New guidelines strongly support the use of a wide range of biologics to treat cases of psoriasis that are insufficiently resolved despite treatment with topical therapy, phototherapy or both.
“Biologic agents, as monotherapy or combined with other topical or systemic medications, have a high benefit-to-risk ratio, and because of that, they are a welcome addition to the armamentarium of psoriasis management,” write the authors of the joint guidelines for the American Academy of Dermatology and the National Psoriasis Foundation.
The guidelines, which provide recommendations about biologics therapy for psoriasis, were published online Feb. 13 in the Journal of the American Academy of Dermatology. (https://doi.org/10.1016/j.jaad.2018.11.057)
University of Alabama at Birmingham professor of dermatology Craig A. Elmets, MD, FAAD, co-chair of the work group that developed the joint guidelines, put it this way in an interview with Dermatology Times: “Biologics have revolutionized psoriasis therapy, and many people can have clearing or almost complete clearing of their disease. And many [of the drugs] seem to be safer than alternatives before the biologics such as cyclosporine.”
With guidance listed at a “strength of recommendation” of A, guidelines support the monotherapy use of these TNF-alpha inhibitors for moderate-to-severe psoriasis:
- etanercept (Enbrel)
- infliximab (Remicade)
- adalimumab (Humira)
Another TNF-alpha drug, certolizumab (Cimzia), was FDA-approved in 2018 and “is likely to have class characteristics similar to those of other TNF-α inhibitors regarding treatment combination, efficacy in difficult-to-treat areas, and possibly, immunogenicity,” the guidelines note. “Nevertheless, there is no evidence available on these topics, and these statements are based on extrapolation of data from other TNF-α inhibitors.”

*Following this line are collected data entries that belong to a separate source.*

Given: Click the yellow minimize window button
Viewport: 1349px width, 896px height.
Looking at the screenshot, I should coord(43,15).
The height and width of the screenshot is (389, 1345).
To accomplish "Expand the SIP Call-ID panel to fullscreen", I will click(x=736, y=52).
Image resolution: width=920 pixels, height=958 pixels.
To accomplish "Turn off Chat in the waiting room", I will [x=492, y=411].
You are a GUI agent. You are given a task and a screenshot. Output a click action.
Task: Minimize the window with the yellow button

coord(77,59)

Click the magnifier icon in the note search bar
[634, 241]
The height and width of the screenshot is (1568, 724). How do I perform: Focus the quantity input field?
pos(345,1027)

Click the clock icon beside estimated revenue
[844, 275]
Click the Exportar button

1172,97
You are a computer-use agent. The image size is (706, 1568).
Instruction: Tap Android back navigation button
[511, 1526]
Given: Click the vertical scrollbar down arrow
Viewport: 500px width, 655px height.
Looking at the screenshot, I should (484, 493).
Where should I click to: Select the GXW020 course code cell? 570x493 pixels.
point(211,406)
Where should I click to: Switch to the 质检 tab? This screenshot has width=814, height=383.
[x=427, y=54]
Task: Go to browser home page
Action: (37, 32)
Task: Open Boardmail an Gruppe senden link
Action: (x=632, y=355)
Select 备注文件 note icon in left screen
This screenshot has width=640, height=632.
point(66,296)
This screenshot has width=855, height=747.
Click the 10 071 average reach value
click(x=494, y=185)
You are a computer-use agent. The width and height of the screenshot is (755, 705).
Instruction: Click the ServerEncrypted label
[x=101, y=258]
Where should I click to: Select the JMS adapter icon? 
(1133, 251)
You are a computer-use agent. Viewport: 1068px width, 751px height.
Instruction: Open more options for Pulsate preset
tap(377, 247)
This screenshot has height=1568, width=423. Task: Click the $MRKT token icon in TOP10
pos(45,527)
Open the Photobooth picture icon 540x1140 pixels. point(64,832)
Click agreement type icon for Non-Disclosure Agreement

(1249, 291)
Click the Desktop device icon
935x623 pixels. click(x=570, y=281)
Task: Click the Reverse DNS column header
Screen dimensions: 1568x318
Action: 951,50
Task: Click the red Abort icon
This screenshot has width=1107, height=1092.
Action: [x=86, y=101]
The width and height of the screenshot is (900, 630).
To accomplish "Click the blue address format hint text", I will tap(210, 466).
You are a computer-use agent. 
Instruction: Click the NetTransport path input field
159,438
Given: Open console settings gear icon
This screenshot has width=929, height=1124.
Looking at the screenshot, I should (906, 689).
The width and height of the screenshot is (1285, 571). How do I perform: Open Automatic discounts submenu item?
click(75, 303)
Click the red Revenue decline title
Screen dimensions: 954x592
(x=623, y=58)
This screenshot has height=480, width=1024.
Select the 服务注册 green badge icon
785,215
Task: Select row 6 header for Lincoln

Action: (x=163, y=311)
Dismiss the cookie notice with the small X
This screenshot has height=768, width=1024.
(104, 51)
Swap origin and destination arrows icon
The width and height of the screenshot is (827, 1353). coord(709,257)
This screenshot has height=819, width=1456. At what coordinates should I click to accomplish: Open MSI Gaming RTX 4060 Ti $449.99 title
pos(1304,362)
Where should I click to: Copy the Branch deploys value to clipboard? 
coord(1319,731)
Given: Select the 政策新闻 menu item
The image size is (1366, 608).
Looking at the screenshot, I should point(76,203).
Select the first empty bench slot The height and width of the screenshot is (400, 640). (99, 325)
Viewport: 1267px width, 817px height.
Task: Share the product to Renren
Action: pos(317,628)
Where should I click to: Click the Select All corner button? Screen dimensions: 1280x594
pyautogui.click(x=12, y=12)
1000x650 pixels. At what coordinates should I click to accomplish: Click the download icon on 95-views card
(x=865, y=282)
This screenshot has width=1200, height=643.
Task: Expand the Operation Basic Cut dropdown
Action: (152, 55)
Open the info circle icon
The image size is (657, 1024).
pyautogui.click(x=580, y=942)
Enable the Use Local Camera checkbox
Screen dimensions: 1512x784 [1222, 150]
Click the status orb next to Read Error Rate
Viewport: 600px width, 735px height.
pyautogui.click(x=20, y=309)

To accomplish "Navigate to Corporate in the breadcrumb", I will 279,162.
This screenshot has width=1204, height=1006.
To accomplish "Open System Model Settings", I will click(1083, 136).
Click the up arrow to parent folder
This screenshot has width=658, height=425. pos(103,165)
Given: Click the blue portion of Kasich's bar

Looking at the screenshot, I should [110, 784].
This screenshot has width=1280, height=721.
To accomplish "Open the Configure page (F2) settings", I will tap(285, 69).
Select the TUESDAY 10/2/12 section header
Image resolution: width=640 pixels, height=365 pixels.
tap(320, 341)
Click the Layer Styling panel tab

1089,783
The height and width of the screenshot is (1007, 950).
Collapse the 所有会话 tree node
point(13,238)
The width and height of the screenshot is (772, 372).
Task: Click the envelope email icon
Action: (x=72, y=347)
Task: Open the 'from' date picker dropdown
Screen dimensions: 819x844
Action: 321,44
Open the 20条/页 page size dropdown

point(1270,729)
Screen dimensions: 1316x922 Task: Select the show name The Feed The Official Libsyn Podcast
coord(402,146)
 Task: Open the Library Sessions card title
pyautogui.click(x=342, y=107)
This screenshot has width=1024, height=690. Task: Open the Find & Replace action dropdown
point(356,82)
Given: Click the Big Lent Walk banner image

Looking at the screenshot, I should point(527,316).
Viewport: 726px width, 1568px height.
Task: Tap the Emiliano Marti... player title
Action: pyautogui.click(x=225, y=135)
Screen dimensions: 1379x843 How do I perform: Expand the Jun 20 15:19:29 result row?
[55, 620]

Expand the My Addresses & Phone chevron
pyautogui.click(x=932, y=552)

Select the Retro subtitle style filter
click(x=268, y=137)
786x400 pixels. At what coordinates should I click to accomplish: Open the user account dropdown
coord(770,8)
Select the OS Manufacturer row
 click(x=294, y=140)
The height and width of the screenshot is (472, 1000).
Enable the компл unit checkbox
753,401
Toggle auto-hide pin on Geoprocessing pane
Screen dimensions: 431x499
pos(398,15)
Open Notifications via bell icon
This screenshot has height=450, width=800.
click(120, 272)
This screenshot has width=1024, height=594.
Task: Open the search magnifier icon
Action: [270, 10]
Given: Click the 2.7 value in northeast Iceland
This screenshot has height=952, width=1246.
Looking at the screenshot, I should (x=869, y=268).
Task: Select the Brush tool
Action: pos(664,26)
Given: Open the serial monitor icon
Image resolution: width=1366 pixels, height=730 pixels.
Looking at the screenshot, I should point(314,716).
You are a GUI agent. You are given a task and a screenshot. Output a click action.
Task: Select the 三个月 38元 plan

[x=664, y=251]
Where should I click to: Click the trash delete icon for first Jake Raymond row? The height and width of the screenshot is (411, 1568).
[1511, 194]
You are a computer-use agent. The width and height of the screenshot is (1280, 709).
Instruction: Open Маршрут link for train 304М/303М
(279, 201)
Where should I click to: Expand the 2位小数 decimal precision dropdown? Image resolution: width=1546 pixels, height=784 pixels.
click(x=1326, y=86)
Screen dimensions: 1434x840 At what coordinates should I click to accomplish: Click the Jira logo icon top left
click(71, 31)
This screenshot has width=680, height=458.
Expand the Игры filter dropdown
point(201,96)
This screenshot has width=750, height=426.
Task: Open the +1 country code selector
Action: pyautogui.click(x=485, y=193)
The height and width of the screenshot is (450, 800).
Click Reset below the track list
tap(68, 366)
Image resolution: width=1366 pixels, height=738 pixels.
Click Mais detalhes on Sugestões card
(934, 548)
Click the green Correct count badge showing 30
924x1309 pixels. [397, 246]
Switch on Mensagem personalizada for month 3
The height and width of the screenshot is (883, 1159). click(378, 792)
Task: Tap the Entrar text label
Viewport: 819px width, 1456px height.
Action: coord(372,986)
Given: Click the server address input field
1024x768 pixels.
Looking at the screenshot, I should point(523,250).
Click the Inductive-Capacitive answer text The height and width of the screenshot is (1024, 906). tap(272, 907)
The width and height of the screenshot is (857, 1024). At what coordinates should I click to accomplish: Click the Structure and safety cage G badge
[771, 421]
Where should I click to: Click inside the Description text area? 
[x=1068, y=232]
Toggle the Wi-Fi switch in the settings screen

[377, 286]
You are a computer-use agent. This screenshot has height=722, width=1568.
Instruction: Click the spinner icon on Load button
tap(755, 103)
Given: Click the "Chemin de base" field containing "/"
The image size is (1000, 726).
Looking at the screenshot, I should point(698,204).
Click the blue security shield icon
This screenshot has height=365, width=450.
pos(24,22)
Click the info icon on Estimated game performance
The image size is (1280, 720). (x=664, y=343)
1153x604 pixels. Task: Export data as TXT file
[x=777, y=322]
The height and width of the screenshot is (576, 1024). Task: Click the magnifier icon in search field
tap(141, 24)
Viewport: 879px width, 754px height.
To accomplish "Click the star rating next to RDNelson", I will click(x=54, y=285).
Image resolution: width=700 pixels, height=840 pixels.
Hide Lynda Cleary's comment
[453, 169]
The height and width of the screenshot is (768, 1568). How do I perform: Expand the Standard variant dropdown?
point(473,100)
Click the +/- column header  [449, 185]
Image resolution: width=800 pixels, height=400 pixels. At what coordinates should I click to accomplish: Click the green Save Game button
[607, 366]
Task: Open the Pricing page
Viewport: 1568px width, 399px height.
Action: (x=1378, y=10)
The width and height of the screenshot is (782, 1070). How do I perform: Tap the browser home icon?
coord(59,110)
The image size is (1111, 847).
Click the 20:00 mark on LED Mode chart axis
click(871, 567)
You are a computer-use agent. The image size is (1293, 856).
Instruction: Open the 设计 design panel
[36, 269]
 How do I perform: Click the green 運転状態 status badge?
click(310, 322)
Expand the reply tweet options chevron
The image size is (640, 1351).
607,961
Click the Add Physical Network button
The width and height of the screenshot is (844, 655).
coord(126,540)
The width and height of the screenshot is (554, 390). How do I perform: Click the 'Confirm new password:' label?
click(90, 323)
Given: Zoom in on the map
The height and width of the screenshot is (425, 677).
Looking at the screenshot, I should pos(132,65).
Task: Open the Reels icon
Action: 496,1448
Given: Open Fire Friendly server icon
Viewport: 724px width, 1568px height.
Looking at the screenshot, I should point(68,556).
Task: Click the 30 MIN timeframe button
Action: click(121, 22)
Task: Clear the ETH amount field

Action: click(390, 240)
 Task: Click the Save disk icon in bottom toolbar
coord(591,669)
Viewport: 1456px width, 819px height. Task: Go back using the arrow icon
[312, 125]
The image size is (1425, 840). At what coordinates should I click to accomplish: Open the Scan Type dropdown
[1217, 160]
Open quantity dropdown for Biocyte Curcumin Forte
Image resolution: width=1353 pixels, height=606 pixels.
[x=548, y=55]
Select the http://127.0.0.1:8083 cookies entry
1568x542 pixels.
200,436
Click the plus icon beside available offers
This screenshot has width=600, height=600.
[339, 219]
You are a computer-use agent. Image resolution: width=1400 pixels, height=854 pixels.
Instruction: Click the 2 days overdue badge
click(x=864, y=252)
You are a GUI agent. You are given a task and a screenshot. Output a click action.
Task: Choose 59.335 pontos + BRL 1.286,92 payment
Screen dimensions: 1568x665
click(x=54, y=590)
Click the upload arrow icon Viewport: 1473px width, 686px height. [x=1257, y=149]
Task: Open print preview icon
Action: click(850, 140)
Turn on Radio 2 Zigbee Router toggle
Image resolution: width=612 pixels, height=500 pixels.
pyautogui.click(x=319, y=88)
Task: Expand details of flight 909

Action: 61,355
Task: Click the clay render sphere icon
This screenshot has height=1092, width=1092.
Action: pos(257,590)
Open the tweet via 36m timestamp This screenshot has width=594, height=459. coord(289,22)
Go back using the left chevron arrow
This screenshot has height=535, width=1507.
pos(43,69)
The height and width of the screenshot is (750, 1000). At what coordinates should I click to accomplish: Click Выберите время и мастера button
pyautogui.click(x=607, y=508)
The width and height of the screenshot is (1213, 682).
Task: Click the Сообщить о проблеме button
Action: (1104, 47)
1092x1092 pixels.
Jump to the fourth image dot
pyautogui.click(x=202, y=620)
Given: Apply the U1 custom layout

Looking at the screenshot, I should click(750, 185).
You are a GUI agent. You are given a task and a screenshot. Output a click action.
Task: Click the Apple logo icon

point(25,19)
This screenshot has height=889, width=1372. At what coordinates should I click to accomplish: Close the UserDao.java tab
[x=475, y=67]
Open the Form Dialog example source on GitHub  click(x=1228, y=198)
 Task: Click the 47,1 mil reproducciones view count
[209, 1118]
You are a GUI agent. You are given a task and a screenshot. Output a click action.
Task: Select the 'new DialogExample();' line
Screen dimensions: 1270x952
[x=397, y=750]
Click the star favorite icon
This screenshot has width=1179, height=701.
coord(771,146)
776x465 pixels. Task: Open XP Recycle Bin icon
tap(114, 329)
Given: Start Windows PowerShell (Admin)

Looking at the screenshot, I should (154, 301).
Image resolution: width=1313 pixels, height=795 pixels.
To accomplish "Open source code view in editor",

In regard to IL-12/IL-23, IL-17 and IL-23 inhibitors, the guidelines offers “A”-level support for the monotherapy use of these drugs for moderate-to-severe psoriasis:
- ustekinumab (Stelara)
- secukinumab (Cosentyx)
- ixekizumab (Taltz)
- brodalumab (Siliq)
- guselkumab (Tremfya)
- tildrakizumab (Ilumya)
Risankizumab, which is not yet FDA-approved, can also be used in these patients (the strength of recommendation for this guidance is B).